Some were asking for things we wish we had the power to provide.
“I would really appreciate some kind of discount/benefit to use public transport.”
“Ban large hair dos.”
“The movies should come back to a dedicated movie theatre so we can see the ones we couldn’t fit into our schedule and also revisit the ones we loved.”
“If there's an algorithm to allow it, it would be awesome to have a short row (kids) and a giants row, alternating.” Obviously contributed by a giant.
“Would be good if it overlapped completely with the school holidays.” NZIFF opens in different cities on successive weekends between July and September. Lining up our venues to achieve this is a logistical challenge every year. We’d rarely have the flexibility to stipulate school holiday dates, even if we wanted to.
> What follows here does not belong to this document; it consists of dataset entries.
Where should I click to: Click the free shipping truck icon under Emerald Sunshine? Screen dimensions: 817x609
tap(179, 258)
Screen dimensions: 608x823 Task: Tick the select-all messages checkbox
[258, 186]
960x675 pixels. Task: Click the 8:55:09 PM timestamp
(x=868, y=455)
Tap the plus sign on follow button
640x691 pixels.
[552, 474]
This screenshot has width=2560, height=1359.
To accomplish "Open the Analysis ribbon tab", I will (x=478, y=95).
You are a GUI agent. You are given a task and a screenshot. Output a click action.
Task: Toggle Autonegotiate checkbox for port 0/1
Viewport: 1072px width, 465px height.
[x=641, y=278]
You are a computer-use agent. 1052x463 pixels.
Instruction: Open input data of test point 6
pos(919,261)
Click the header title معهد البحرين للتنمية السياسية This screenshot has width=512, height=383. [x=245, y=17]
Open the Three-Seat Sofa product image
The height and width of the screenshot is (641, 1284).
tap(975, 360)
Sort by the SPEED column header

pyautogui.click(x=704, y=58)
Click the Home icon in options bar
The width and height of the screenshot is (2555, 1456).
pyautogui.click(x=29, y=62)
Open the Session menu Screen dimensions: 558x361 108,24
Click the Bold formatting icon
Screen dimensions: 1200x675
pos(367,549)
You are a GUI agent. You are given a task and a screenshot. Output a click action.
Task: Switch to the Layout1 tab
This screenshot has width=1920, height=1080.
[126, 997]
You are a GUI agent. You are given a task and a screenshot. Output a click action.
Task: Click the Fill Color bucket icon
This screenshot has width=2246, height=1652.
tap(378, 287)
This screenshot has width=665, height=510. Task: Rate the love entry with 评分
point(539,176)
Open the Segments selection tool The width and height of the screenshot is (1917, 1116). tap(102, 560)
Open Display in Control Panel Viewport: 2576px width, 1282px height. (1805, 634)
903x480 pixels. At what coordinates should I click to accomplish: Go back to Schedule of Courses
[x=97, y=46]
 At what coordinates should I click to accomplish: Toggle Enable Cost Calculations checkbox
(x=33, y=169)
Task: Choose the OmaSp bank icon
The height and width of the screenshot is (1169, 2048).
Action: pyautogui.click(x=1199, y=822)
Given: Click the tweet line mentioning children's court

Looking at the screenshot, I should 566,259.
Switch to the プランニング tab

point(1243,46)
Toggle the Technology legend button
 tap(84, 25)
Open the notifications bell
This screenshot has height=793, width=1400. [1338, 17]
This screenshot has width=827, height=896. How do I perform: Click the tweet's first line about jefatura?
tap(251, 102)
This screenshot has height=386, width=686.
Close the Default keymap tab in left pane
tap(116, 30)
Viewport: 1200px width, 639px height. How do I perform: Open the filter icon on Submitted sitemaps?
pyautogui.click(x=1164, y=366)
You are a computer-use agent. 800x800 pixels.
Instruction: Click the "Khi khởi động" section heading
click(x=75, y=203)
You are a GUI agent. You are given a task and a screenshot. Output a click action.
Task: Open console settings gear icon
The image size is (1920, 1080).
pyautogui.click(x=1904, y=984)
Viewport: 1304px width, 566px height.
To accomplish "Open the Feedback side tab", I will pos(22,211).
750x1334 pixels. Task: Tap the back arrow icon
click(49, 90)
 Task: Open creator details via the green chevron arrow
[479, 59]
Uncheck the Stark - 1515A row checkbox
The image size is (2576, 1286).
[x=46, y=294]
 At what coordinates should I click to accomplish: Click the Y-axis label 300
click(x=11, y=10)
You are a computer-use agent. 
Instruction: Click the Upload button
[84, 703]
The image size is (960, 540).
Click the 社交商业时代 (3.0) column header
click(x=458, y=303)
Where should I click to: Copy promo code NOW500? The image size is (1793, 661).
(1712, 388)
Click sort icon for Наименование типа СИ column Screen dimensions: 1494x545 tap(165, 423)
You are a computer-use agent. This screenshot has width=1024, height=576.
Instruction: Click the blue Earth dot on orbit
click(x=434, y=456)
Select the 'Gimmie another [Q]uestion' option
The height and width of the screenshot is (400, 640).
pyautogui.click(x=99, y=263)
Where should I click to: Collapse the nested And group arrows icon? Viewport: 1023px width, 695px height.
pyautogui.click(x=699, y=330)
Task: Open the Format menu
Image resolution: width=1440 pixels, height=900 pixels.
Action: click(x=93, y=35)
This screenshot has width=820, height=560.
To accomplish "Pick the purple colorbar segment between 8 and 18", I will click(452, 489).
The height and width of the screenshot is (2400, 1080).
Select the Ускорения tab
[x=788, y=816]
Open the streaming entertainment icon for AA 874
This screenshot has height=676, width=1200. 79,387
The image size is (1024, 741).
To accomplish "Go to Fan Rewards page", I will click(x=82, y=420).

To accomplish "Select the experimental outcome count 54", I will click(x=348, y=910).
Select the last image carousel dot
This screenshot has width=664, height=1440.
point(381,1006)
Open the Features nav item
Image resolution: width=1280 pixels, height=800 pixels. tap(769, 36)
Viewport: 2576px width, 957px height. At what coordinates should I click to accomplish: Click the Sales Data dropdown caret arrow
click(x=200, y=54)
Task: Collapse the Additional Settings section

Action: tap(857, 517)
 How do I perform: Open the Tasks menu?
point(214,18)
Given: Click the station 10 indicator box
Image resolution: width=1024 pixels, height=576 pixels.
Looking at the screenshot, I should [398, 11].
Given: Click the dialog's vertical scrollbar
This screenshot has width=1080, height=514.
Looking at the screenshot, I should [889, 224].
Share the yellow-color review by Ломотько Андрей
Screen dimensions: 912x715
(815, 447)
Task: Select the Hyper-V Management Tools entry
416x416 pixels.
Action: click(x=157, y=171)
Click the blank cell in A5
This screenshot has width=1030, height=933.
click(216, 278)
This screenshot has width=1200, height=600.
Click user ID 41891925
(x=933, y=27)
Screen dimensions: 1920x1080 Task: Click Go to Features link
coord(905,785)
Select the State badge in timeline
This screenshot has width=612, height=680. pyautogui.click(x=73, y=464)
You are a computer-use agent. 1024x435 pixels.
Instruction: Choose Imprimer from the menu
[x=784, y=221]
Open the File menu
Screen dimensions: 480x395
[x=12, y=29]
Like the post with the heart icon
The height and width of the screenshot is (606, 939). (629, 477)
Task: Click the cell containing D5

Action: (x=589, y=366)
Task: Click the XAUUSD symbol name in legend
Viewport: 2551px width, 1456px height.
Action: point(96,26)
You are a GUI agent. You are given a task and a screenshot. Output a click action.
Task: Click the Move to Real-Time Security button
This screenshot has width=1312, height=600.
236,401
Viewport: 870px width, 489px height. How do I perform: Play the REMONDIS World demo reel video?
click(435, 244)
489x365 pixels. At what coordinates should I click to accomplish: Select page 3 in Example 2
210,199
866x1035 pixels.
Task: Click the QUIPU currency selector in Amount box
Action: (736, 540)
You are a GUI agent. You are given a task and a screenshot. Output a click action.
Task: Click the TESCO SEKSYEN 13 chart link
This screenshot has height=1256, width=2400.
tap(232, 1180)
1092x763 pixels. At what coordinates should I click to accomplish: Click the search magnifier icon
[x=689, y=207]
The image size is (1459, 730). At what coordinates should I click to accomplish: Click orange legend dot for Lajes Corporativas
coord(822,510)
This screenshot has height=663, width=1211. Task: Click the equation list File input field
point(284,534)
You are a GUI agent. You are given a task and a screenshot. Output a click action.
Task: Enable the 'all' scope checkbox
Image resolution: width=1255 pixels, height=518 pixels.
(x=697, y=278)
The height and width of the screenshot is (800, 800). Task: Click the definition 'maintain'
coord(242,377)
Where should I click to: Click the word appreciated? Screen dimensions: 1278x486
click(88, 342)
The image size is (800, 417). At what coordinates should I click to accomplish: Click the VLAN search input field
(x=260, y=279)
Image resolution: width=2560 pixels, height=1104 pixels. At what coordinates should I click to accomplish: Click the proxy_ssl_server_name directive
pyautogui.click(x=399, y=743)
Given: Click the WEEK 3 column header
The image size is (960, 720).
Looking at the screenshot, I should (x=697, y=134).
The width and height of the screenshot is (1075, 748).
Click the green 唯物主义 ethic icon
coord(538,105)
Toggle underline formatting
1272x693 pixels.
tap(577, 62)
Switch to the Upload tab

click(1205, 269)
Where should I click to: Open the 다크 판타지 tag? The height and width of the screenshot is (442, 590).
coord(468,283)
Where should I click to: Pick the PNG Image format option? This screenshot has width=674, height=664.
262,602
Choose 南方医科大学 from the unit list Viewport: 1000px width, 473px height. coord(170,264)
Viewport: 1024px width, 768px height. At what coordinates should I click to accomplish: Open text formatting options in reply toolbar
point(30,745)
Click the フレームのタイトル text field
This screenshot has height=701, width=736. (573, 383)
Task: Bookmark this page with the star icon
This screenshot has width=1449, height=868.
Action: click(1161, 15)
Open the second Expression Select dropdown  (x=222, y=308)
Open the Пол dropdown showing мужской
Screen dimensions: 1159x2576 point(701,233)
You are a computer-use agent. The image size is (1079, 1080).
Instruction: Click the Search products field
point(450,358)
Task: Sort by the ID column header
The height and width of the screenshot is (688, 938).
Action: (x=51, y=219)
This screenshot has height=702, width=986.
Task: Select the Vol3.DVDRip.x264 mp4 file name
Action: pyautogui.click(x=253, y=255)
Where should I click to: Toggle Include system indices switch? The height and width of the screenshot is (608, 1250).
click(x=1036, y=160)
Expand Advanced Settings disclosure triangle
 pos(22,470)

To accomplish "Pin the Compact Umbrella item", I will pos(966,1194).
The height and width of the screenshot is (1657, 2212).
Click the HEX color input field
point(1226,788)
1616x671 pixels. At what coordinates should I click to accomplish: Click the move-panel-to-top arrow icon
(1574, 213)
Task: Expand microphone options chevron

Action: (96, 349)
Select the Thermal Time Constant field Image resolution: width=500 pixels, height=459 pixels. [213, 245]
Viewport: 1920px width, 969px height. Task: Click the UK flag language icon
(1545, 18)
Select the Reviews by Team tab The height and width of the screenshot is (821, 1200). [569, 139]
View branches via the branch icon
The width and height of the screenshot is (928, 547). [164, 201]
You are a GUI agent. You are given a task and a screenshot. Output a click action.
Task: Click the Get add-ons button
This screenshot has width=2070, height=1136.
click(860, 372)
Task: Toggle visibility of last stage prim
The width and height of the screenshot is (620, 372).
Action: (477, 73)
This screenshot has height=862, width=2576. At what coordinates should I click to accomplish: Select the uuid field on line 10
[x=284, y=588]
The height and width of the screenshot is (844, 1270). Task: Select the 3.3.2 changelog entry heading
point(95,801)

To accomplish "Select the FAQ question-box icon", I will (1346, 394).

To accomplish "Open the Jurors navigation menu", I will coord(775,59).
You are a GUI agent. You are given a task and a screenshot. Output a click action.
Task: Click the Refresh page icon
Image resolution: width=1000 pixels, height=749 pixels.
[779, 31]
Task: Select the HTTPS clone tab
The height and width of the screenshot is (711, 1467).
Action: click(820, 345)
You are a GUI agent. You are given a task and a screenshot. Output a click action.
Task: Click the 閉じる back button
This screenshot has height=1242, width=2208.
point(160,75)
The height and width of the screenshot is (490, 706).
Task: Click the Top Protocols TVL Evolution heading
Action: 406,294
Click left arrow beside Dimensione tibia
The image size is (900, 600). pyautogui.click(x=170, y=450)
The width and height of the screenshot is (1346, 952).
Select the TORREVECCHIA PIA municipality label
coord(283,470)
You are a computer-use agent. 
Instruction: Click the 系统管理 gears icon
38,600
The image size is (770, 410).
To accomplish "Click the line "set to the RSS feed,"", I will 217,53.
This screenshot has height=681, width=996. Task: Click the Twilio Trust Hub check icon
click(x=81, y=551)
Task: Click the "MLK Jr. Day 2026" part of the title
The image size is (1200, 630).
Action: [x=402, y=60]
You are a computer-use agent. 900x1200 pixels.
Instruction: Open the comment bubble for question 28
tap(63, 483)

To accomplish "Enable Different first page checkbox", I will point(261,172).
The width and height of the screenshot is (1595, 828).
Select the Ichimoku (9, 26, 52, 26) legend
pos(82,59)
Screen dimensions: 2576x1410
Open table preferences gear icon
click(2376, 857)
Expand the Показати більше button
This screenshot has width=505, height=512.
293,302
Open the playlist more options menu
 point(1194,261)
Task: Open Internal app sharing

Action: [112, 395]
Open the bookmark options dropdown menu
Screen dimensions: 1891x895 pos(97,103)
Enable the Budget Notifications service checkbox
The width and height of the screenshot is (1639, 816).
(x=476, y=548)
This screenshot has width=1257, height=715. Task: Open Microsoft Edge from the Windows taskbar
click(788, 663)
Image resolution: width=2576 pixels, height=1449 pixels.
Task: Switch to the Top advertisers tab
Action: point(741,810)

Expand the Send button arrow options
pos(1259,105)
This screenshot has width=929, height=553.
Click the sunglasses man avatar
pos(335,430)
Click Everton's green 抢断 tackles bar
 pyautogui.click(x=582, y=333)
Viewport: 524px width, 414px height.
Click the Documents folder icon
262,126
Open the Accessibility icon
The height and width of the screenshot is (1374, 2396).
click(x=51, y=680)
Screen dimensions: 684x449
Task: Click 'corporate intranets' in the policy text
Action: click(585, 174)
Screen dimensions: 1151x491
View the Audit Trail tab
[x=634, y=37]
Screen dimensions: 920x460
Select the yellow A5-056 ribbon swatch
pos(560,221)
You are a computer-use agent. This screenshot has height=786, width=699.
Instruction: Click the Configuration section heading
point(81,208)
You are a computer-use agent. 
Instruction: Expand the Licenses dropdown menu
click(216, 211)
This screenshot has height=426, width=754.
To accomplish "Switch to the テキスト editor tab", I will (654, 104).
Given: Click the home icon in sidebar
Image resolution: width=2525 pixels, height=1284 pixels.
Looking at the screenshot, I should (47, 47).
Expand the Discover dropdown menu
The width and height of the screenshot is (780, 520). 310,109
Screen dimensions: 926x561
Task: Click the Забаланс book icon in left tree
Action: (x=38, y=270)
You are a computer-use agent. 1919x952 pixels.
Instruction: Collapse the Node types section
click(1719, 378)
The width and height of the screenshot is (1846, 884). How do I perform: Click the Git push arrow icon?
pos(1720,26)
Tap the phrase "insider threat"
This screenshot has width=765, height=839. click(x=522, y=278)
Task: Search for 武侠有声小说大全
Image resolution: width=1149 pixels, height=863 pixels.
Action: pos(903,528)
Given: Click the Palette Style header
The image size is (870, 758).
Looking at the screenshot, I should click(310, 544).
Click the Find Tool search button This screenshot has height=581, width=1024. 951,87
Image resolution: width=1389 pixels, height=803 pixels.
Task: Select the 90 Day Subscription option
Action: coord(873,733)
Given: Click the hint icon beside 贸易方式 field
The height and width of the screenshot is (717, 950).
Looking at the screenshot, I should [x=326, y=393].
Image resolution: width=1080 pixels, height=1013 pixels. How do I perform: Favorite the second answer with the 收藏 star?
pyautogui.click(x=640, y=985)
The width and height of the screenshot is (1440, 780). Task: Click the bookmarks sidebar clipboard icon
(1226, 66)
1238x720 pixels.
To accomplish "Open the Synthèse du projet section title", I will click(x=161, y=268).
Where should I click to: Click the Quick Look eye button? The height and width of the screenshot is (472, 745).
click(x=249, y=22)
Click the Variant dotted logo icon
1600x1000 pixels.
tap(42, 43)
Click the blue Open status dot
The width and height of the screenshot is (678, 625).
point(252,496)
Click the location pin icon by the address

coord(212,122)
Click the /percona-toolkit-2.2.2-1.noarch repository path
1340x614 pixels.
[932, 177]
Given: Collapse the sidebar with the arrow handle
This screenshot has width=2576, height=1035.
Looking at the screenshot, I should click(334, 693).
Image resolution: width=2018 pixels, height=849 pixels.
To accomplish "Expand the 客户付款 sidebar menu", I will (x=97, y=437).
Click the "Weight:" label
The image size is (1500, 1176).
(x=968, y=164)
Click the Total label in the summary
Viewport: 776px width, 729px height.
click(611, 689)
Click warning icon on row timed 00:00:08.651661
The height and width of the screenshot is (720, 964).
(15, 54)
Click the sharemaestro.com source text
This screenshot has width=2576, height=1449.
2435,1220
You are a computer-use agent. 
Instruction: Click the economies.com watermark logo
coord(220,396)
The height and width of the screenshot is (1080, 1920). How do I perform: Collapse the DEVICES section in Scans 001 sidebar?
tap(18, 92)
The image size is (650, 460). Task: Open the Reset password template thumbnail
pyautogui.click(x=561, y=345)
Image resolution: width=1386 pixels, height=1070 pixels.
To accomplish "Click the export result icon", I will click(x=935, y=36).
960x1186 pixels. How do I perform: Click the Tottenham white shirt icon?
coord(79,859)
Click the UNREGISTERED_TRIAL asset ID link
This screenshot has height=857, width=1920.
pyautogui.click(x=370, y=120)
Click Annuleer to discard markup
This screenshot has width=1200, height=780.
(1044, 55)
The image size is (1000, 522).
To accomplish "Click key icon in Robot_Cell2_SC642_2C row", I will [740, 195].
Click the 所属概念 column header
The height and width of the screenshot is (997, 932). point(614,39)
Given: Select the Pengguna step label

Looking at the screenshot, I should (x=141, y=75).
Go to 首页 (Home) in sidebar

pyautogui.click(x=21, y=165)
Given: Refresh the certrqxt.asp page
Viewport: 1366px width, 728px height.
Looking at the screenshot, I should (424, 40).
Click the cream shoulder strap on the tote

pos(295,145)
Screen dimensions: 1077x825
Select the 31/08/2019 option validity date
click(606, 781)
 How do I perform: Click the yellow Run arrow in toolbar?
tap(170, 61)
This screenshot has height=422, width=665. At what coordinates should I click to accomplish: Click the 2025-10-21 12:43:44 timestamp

“Parking needs to be more thought out for the Festival and costs reduced.” (Wellington)
“Get the programme out earlier.” We could achieve that by forgoing all the new films from Cannes – and several of the new films from New Zealand too. Six of our most attended ten films this year were secured in the week before our print deadline.
“Why do I have to search for trailers? There should be trailers for every film on the website.” We’d like that too. When films are as new as many of those we programme, the trailer may still be a work in progress. Many a sales agent, producer or distributor can testify that we’re on their case when it comes to the late delivery of promotional material.
“Bring back the Paramount!”
Some pictured us just the way we like to picture ourselves.
To reframe the floral metaphor of this year’s poster art, we received a gratifying number of bouquets this year. Here are four that really touched us where we’d like to shine.
“The Civic Theatre screening of The General was fantastic and will be a favourite memory for years to come. The live APO performance was superb. The audience were happy and the introduction address allowed time for late comers to be seated. A real treat to once again enjoy this unique iconic treasure of a venue. The staff were excellent too. Top marks all round.”
“You bring a wonderful world to us in Taranaki and stimulate great thought and conversations. Thank you.”
“You not only have the best brochure but the best website of ANY film festival I’ve attended.”
“Another killer line-up, team. Every year I am stunned that you put together a programme so rich and varied that, even with unlimited free time available, I could not possibly see everything of interest. Keep spoiling us. Viva cinema!”
Thank you to everyone who took the time to contribute to our annual survey. See you at the movies soon.